EXERCISE MATERIAL START
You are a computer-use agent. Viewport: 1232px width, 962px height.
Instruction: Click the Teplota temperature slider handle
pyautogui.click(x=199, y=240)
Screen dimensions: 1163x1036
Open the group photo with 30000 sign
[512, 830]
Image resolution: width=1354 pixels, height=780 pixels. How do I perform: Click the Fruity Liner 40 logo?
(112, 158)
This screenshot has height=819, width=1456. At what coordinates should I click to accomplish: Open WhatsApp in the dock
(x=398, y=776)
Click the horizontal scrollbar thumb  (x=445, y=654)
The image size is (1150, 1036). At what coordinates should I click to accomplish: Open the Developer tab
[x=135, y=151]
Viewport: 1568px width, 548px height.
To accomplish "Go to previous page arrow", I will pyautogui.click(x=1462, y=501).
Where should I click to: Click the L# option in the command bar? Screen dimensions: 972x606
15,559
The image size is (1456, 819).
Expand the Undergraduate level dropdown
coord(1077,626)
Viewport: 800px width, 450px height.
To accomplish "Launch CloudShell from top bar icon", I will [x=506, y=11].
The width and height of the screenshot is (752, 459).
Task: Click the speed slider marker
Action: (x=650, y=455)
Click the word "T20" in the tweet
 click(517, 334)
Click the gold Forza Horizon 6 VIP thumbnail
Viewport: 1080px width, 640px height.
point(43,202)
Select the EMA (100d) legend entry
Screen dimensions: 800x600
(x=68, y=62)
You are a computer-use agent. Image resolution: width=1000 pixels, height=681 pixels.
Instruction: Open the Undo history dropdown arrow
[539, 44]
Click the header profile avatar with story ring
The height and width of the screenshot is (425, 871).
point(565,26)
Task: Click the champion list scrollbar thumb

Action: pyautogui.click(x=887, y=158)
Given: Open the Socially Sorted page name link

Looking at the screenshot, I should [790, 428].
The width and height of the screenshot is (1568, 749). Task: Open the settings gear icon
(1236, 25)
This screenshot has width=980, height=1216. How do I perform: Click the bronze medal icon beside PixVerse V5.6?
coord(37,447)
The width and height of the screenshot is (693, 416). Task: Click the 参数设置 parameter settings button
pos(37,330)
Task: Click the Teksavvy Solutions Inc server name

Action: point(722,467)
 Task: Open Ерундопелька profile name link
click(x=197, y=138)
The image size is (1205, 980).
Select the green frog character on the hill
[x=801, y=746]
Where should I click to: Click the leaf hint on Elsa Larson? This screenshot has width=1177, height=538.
EXERCISE MATERIAL END
▶ _WHAT IS NEEDED_: When the line with "Where should I click to: Click the L#" is reached in the data above, begin copying, and stop after the line with "Viewport: 800px width, 450px height."; copy each line exactly, both ends included.

▶ _RESPONSE TO THE TASK_:
Where should I click to: Click the L# option in the command bar? Screen dimensions: 972x606
15,559
The image size is (1456, 819).
Expand the Undergraduate level dropdown
coord(1077,626)
Viewport: 800px width, 450px height.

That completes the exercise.